*** Opening Extracted entries ***

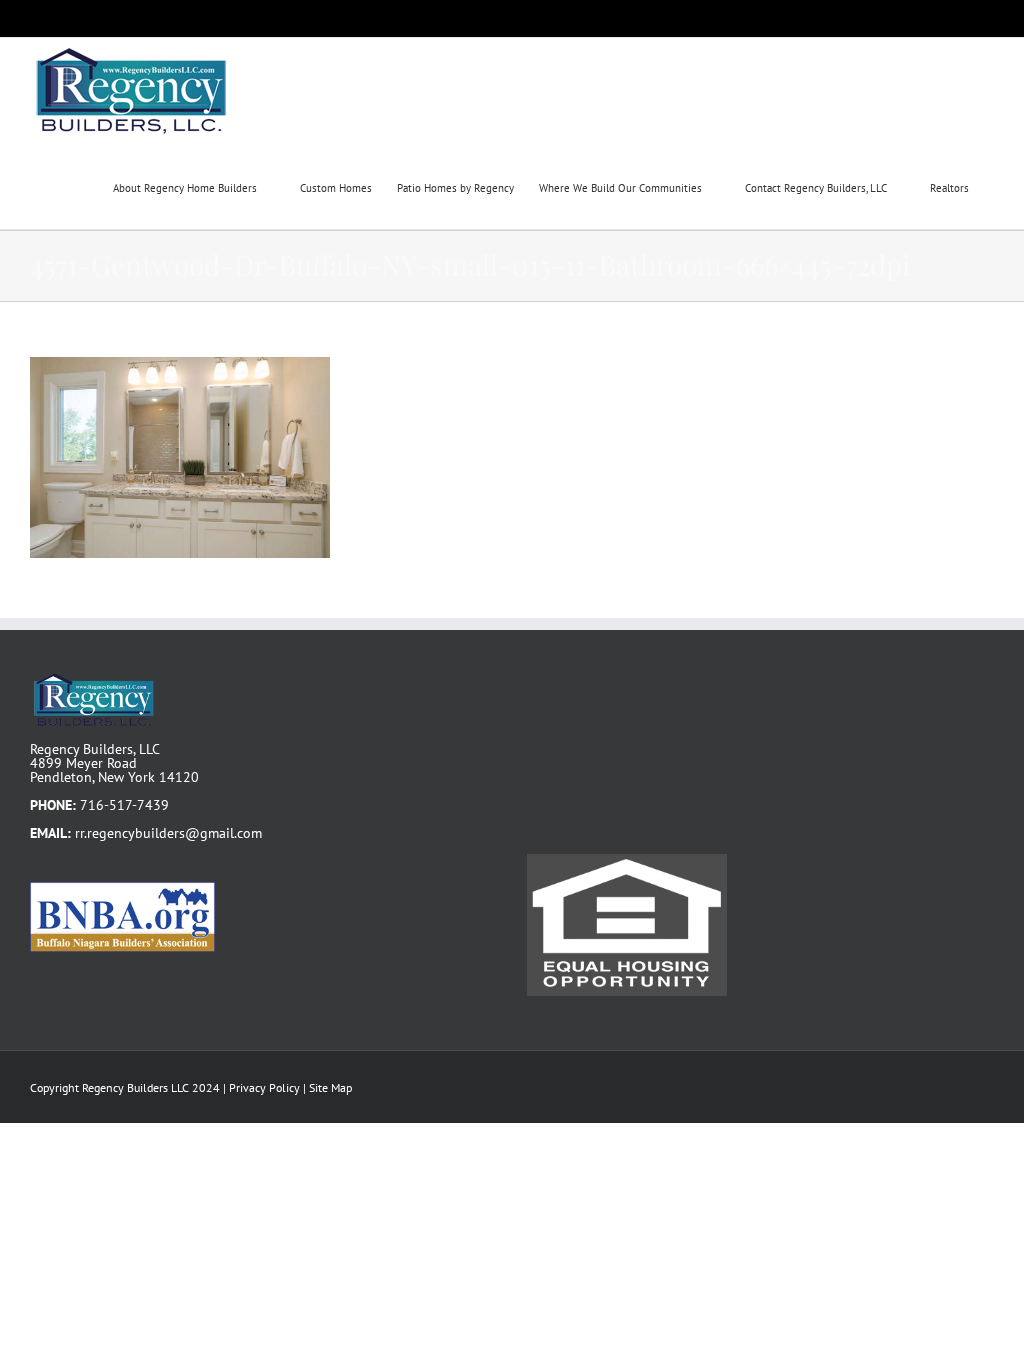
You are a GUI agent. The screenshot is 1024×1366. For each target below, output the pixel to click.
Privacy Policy (264, 1087)
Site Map (330, 1087)
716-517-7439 (124, 805)
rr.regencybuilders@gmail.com (168, 833)
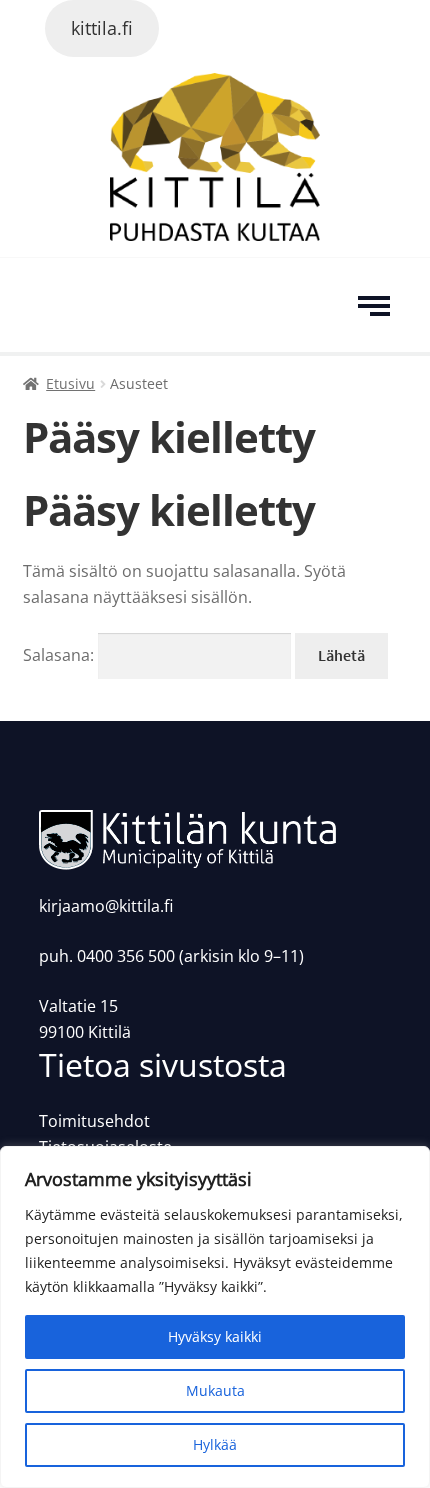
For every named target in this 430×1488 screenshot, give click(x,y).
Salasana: (60, 655)
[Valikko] (378, 305)
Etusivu (70, 383)
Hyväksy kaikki (215, 1336)
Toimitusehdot (94, 1121)
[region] (215, 1317)
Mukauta (215, 1390)
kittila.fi (102, 28)
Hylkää (215, 1444)
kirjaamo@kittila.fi (106, 906)
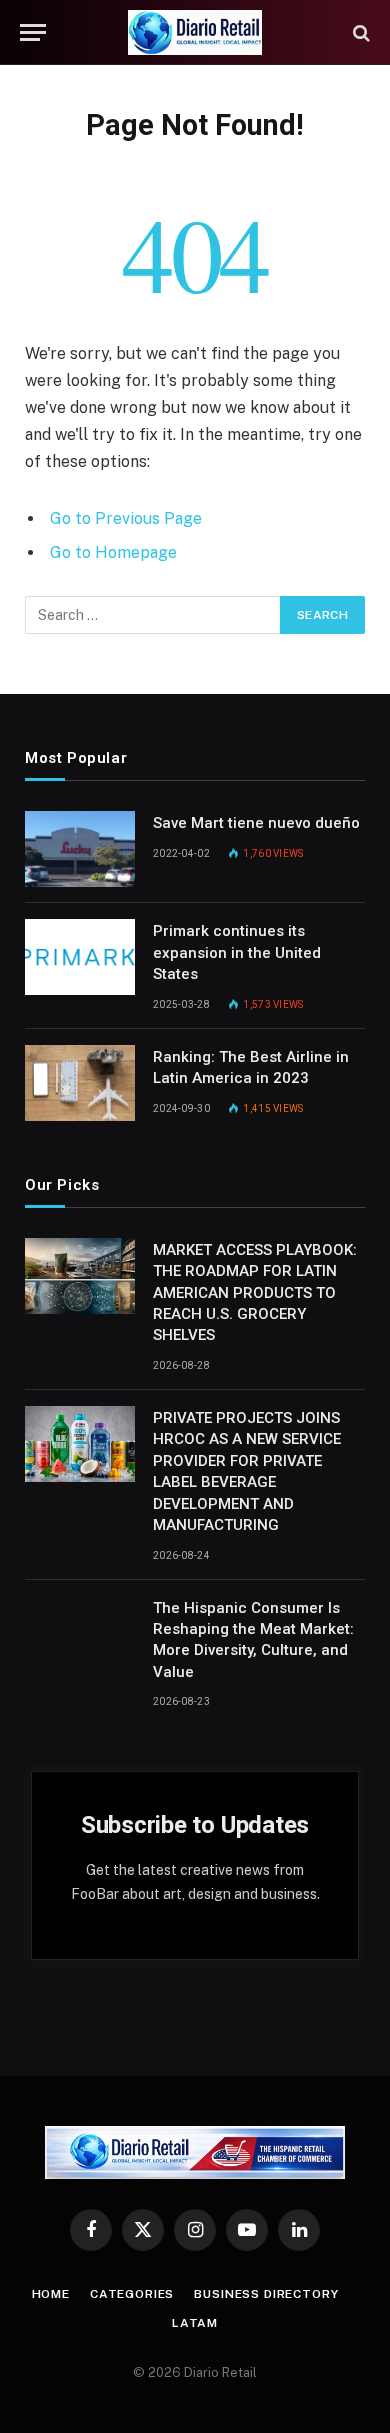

*** Closing Extracted entries ***

* _What to produce_: Could the entries above be retyped exactly, with the pictures left out?

* _Exercise solution_:
You are a GUI agent. The screenshot is 1024×1366. For each target below, output the pixel to click.
Privacy Policy (264, 1087)
Site Map (330, 1087)
716-517-7439 (124, 805)
rr.regencybuilders@gmail.com (168, 833)
For every named target in this 430×1488 screenshot, give click(x,y).
Salasana: (60, 655)
[Valikko] (378, 305)
Etusivu (70, 383)
Hyväksy kaikki (215, 1336)
Toimitusehdot (94, 1121)
[region] (215, 1317)
Mukauta (215, 1390)
kittila.fi (102, 28)
Hylkää (215, 1444)
kirjaamo@kittila.fi (106, 906)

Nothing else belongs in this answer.